Human embryonic kidney 293 T, human adenocarcinoma HeLa, and human mammary epithelial MCF10A cell lines were obtained from the cell bank of the Chinese Academy of Sciences (Shanghai, China). 293 T and HeLa cells were grown in DMEM medium (#317-005-CL; Wisent, Montreal, QC, Canada) supplemented with 10% fetal bovine serum (#ST30-3302; PAN, Aidenbach, Germany) and 1% streptomycin/penicillin (#15140122; Gibco, Waltham, MA, USA). MCF10A cells were grown in DMEM/F12 medium (#319-075-CL, Wisent) supplemented with 5% horse serum (#16050130; Life Technologies, Grand Island, NY, USA), 20 ng/mL epidermal growth factor (EGF), 0.5 mg/mL hydrocortisone, 10 μg/mL insulin, and 1% streptomycin/penicillin. All cells were cultured at 37 °C in a humidified incubator with 5% CO2. For plasmid and siRNA transfection, cells were transfected with Lipofectamine 3000 (Life Technologies) according to the manufacturer’s instructions. The siRNA sequences used in the study are listed in Supplementary Table S2.

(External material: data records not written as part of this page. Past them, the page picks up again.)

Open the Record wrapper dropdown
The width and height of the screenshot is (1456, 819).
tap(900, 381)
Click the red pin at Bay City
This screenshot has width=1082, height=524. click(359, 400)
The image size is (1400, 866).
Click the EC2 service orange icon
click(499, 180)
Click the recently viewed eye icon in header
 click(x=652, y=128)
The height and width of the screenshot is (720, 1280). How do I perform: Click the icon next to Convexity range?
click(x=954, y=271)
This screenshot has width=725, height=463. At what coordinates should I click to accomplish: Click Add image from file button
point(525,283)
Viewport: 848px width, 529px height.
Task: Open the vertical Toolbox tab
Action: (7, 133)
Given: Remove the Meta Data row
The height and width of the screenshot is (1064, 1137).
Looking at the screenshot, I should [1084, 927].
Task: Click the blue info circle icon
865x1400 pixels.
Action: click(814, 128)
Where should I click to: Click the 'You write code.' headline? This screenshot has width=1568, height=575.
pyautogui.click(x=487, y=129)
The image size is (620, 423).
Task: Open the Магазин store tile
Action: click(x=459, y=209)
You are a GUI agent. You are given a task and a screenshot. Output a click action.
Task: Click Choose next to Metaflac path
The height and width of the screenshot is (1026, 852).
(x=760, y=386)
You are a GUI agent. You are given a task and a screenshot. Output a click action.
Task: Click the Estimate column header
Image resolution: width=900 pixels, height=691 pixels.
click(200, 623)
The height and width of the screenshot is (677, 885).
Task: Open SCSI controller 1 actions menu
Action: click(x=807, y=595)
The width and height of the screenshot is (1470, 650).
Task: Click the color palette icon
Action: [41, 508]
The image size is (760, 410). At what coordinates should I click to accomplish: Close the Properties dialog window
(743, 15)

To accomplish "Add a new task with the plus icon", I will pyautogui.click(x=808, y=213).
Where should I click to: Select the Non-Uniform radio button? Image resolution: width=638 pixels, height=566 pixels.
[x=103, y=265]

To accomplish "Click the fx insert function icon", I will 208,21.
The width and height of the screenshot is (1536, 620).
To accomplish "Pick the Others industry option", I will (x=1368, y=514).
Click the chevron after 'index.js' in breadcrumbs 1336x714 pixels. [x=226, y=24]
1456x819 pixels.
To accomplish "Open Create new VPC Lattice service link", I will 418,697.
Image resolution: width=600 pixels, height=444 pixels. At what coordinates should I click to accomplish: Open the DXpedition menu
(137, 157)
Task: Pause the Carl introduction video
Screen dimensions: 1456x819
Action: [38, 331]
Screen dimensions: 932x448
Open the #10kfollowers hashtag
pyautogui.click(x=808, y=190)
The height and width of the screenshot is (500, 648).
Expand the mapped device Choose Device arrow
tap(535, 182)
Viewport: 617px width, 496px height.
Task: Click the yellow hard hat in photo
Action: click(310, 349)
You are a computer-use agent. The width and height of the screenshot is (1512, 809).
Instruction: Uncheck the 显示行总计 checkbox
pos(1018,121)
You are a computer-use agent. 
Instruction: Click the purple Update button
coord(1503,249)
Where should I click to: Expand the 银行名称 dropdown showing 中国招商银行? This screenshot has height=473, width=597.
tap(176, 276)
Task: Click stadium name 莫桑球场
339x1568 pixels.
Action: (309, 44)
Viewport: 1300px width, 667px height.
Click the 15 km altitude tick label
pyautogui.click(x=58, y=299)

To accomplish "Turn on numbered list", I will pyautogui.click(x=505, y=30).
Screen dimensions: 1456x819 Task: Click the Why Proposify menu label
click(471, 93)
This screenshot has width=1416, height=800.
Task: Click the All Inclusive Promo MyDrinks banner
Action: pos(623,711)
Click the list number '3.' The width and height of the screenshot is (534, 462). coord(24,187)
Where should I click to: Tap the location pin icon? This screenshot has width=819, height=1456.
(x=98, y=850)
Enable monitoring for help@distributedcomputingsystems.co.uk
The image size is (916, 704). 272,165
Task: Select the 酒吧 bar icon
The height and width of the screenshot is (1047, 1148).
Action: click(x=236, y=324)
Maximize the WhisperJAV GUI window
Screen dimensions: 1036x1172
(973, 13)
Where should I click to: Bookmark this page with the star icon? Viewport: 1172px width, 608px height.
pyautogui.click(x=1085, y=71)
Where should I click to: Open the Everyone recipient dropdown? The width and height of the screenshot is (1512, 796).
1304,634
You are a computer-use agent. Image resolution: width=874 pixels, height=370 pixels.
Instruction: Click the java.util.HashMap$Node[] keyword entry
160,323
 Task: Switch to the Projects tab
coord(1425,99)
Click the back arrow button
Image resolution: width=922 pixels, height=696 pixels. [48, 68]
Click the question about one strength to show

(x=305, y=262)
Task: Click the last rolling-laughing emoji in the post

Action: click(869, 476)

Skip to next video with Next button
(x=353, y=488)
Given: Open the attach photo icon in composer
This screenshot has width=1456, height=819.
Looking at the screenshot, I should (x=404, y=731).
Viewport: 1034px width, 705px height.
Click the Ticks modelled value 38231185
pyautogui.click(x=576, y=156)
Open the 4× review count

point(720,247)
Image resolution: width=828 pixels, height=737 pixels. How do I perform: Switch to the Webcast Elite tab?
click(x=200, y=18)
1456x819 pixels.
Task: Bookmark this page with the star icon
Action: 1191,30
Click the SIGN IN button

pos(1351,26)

Establishment of stable SIRT6 overexpression cell lines

Human SIRT6 cDNA was synthesized from the total RNA of the 293 T cell line. The SIRT6 coding region with a FLAG-tag sequence was cloned into the pLVX-IRES-ZsGreen1 vector. A blank pLVX-IRES-ZsGreen1 vector was used as a control. Production of lentiviral particles of recombinant SIRT6 was carried out based on the protocol of Tiscornia et al.27. Briefly, the main vectors pLVX-SIRT6-FLAG-IRES-ZsGreen1 and pLVX-IRES-ZsGreen1, with packaging and envelope vectors, were transfected into 293 T cells when they reached 70–90% confluence. After 48 h of culture, the cell culture supernatant was collected and concentrated with PEG6000. The precipitated lentiviral particles were resuspended in PBS. The lentiviral particles were then used to infect 293 T and HeLa cells in the presence of 6 μg/mL Polybrene for 12 h. Cells were then cultured in fresh medium for more than 96 h, and cells with ZsGreen1 fluorescence were sorted by flow cytometry.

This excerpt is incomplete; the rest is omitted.